In the last issue of the Independent, some images were shared from the media kit provided by the Field Museum Public Relations Office showing a number of the pieces from the current exhibit called Maps: Finding Our Place in the World. Those images, however elegant and marvelous they are, pale in comparison to what is actually on display beyond that institution’s columned portico. What lies within, in the words of the Bard’s Prospero, is “such stuff as dreams are made on.” But a Prospero wandering this exhibit would find that very tangible guides remain behind, left by many practical and artistic contributors over the millennia.
The exhibit at the Field Museum is just a part of a larger Festival of Maps occurring at multiple locations throughout Chicagoland. Other locations include the Art Institute of Chicago, Brookfield Zoo, Chicago Cultural Center, Lincoln Park Zoo, Museum of Contemporary Art, Museum of Science and Industry, and the Newberry Library. Some events are free while others have a reasonable admission fee. Festivalofmaps.com has a full list of participants.
The exhibit at the Field Museum is divided into seven galleries. The first, entitled Finding Our Way, looks at the practical nature of maps. It includes a huge map of the London Underground (subway system), a Photo-Auto Guide from the early 1900s with turn-by-turn pictures taken from a car hood-mounted camera that might be the forerunner to today’s GPS unit, and a thirteenth-century map designed to guide pilgrims to the Holy Land.

○ ○ ○ ○ ○ ○ ○

_WORK TO DO_
(1) In the article on the Field Museum map exhibit, why might the Photo-Auto Guide be the forerunner to today's GPS unit? Answer in one to three sentences.
(2) Carry on the article on the Field Museum map exhibit from its final sentence.

_DATA LINES_
○ ○ ○ ○ ○ ○ ○

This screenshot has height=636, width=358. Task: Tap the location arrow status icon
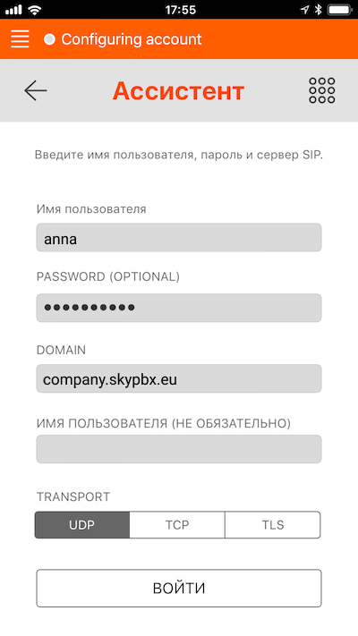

○ ○ ○ ○ ○ ○ ○

_EXERCISE ANSWERS_
(1) The Photo-Auto Guide from the early 1900s gave turn-by-turn pictures taken from a camera mounted on a car's hood. That step-by-step guidance is why the article suggests it might be the forerunner to today's GPS unit.

(2)
Other galleries feature maps by such luminaries as Ptolemy, Mercator, Hernan Cortes, Captian Cook, Captain John Smith and Thomas Jefferson. There’s a whole gallery dedicated to Mapping Imaginary Worlds such as L. Frank Baum’s Oz, Jonathan Swift’s Lilliput and J.R.R. Tolkien’s Middle Earth. There is a map of the ancient Babylonian city of Nippur and Italian Renaissance maps. There is so much to see and experience that no words can do the full exhibit justice. If a picture paints a thousand words, surely a map must be worth a million.
Maps: Finding Our Place in the World runs at the Field Museum through Jan. 27. For more information, contact the Field Museum general information line at 312-922-9410, visit online at www.fieldmuseum.org or purchase tickets by calling 866-343-5303.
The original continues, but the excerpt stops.